- **Quoted text**
C++ auto deduce type of template member pointer

I have this code:

struct Test {
    std::string s;
};

template <typename T,
         auto T::* groupPtr>    
         struct Base{
             using BaseType = typename std::decay<decltype(std::declval<T>().*groupPtr)>::type;

             void Process(const Test * e){
                 printf("%s\n", e->s.c_str());

                 BaseType tmp = e->*groupPtr;       
                 printf("%s\n", tmp.c_str());
             }
         };

int main(){
    Test t;
    t.s = "x";

    Base<Test, &Test::s> r;
    r.Process(&t);
}

However, compilation ends with an error:

main.cpp: error C2440: 'specialization': cannot convert from
'std::string Test::* ' to 'auto Test::* '

main.cpp: message : Types pointed to are unrelated; conversion
requires reinterpret_cast, C-style cast or function-style cast

main.cpp: error C3535: cannot deduce type for 'auto Test::* ' from
'int'

main.cpp: message : see reference to class template instantiation
'Base<Test,0>' being compiled

I am using Visual Studio 2019 with C++17 enabled.

Why is construction cannot be auto-deduced? Or is it even possible?

Upvotes: 4

Views: 843

Answers (3)

D. Sikilai
D. Sikilai

Reputation: 497

It seems c++ forgot to include auto deduction for member pointers in TMP. I have tried with c++20 and failed. This is a big issue. But we can have a workaround for the same as in the following.

  • Consindering your code should work but doesn't due to 'c++ limitations'. We will only modify a bit of it. Do as follows.

- **Information provided**
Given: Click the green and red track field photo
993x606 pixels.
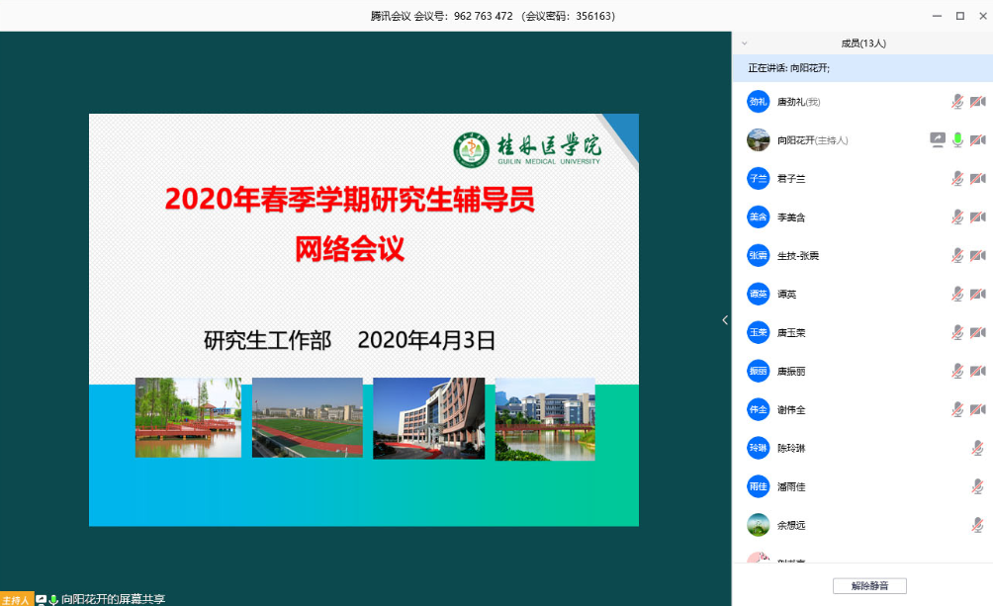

- **Objective**
Continue the forum thread on deducing a template member pointer's type with auto, picking up after its last sentence.

- **The response**
    struct Test {
    std::string s;
};
template <typename T,typename BaseType,
        BaseType (T::*groupPtr)>
struct Base{
    void Process(const Test * e){
        printf("%s\n", e->s.c_str());

        BaseType tmp = e->*groupPtr;
        printf("%s\n", tmp.c_str());
    }
};

int main(){
    Test t;
    t.s = "x";
    static constexpr auto (Test::*s)=&Test::s;
    Base<Test,std::decay<decltype(std::declval<Test>().*s)>::type, s> r;
    r.Process(&t);
}

    The above coding finally works.

    Upvotes: 2

    • Davis Herring
    Davis Herring

    Reputation: 39818

    Clang is correct that this code is valid: auto can be used as a decl-specifier for any kind of declaration of a function, variable, or template parameter. You can’t, on the other hand, use it in other places in the declaration:

    int auto::*f() {…}      // not in a ptr-operator
std::vector<auto> x=…;  // not in a template argument

    Upvotes: 2

    Micha&#235;l Roy
    Micha&#235;l Roy

    Reputation: 6471

    Your template needs more info than that to do what you want. It is also very difficult, if not impossible to do what you want without using 'questionable' (one should avoid using reinterptret_cast<>) pointer gymnatics. And using macros will give us some syntactic sugar.

    This example uses references for ease of use, modifying to use (or add suuport for) pointers should be easy enough.

    #include <cstddef>   // offsetof()
#include <iostream>  // std::cout
#include <string>

template <typename _ClassT, typename _MemberT, size_t _Offset>
struct Base {
  void Process(const _ClassT& e) {
    std::cout << GetMemberRef(e);  // your code used printf(), but you shouldn't
                                   // assume the type of the inner member.
                                   // That's the whole point of this exercise,
                                   // isn't it?
    auto& tmp = GetMemberRef(e);
    std::cout << tmp;
  }

  // the name of access functions is quite verbose, but that's for 
  // demonstration purposes only.

  static const _MemberT& GetMemberRef(const _ClassT& e) {
    return *reinterpret_cast<const _MemberT*>(
        reinterpret_cast<const char*>(&e) + _Offset);
  }

  static _MemberT& GetMemberRef(_ClassT& e) {
    return *reinterpret_cast<_MemberT*>(reinterpret_cast<char*>(&e) + _Offset);
  }
};

// utility to make instantiation a bit easier to read and write...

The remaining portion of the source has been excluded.